Tony was very generous with his time in explaining the use cases and key metrics, and there is a lot to unpack in the presentation.

Although in RL I have taken only a modest 3.8% position in $AIM, I was asking myself over and again during the presentation the question @Strawman put to me during my SM meeting last year, along the lines of "how much would you be prepared to put behind a "fat pitch"?" I really am starting to wonder if $AIM is such a fat pitch.

Of course, it is important to temper the excitement that naturally comes from listening to Tony with the reality that there are countless other players moving to be part of the AI disruption and revolution. I have no doubt $AIM will be successful in the top row of its 9-square matrix (see below chart), but it is probably important to be somewhat more circumspect about the rest.

But with Lexi Voice and Lexi Brew, maybe they ARE moving fast enough.
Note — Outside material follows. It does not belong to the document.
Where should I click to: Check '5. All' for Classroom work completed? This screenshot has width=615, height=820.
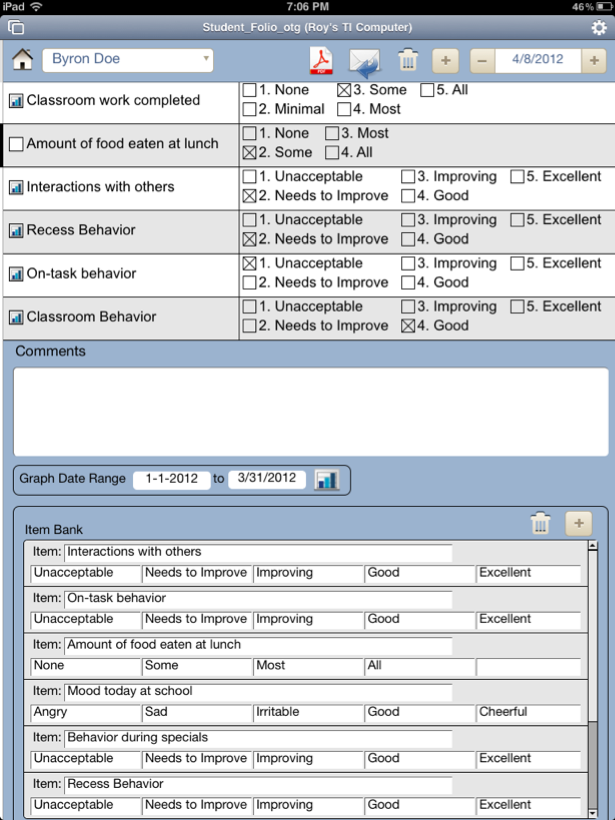coord(427,90)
If they can execute successfully across the entire 9-squares, then all bets are off as to the valuation.

For those StrawPeople who are Trekkies, during the call, I whatsapp'd my daugher in London a picture of Lexi Voice, with the message "The Universal Translater is Launching on 27th April, with an initial 125 languages".

Related to discussions here today and yesterday about another Strawman favourite, Tony is the exact opposite in terms of communication. He is clear, deliberate, almost to the point of painful detail of explaining what they are doing and what the key metrics are to track. Every question got answered ... in detail ... with supplementary questions returned to as well. A full 2-hour call.

I'm not going to do anything rash or hasty here. But I do wonder whether this is a "fat pitch".